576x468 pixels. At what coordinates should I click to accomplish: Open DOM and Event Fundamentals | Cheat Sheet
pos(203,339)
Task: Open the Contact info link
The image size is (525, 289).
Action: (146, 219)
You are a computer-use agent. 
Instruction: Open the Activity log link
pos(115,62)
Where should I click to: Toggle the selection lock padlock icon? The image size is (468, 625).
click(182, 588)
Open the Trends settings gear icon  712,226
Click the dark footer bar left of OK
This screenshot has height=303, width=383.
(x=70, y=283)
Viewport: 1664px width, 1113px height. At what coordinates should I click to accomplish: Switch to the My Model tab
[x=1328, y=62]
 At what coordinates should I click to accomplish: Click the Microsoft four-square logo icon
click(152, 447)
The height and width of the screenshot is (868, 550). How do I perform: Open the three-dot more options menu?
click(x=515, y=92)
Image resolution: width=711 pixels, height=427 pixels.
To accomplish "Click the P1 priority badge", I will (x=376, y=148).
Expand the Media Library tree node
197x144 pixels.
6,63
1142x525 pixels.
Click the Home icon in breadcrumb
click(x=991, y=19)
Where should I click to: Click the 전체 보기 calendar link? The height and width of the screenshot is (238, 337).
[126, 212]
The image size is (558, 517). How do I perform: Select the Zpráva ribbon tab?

#####

* **ANWEISUNG**:
Ermittle in den Einträgen oben jede Zeile, die das Wort "icon" enthält, und gib diese Zeilen vollständig wieder.

* **ERGEBNIS**:
Where should I click to: Toggle the selection lock padlock icon? The image size is (468, 625).
Open the Trends settings gear icon  712,226
 At what coordinates should I click to accomplish: Click the Microsoft four-square logo icon
Click the Home icon in breadcrumb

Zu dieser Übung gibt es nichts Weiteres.